I think I am most nervous about finding a job. I intend to graduate in the spring of next year, at which point I have to decide if I want to get a PhD or a job. Right now I am leaning towards job, and there are several big science companies in my area, but I don’t really have any contacts. My high school friend’s sister works at one, but as a chemist, not a biologist, so I don’t know if she could help me. My grandpa knows the governor, but I doubt that would help me much in getting a government job. Honestly, I have no idea what to do at this point. I have a few more months to brainstorm before I need to get started searching, so I hope something comes to me.
I have been feeling like I’ve outgrown my current apartment, which I’ve been living in for four years, for a while now. I think moving into a new place will help me move past the college/grad school mentality and shift into adult mode.

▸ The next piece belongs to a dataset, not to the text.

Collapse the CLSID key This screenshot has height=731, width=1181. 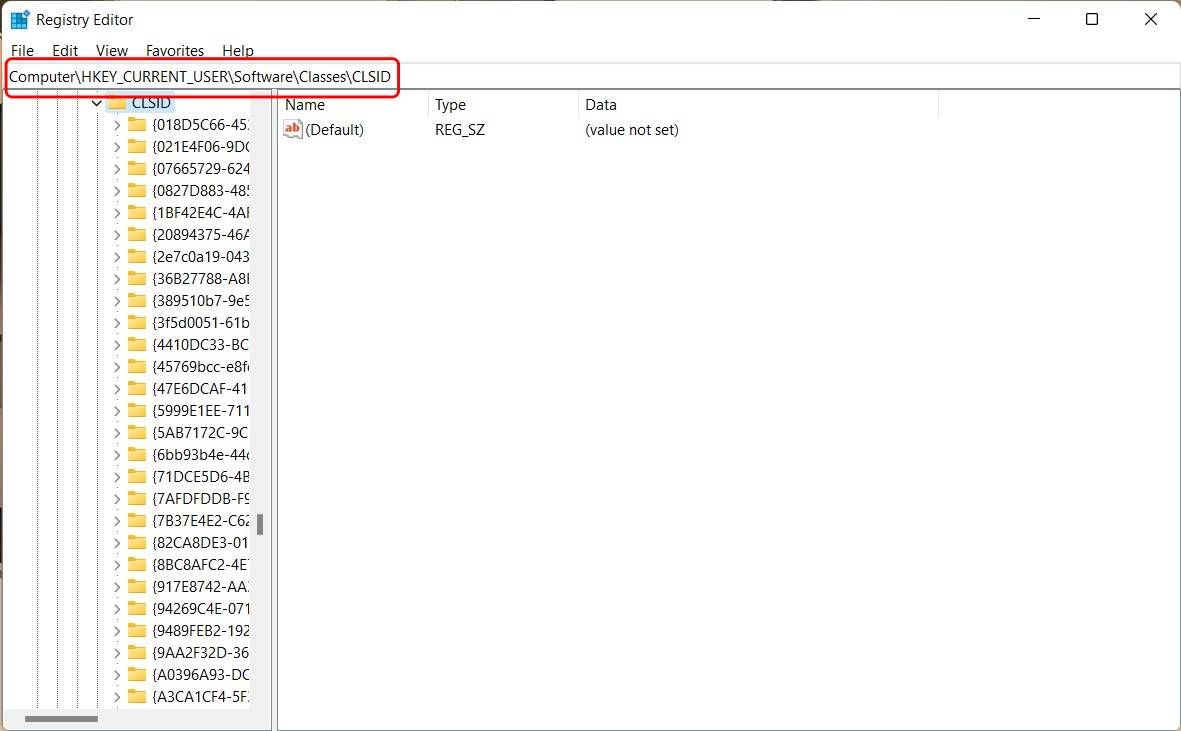pos(96,103)
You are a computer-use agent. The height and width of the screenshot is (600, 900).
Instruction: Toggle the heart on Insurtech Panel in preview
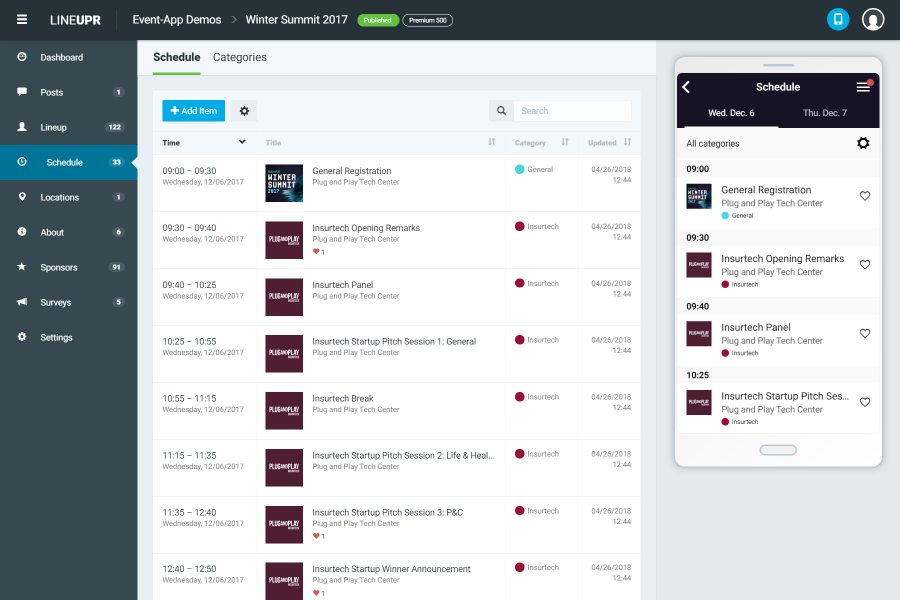pos(865,334)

I also really, really want a dishwasher and clothes washer/dryer. I don’t know how I’ve lived without them for so long. K and I have already agreed that if we’re still together this time next year when our leases are up, we’ll get a nice big apartment together. On top of wanting to be around him as much as possible, it’s also financially sensible.
So, yes. Those are my goals for the coming year: publish, thesis, job, and apartment. In that order.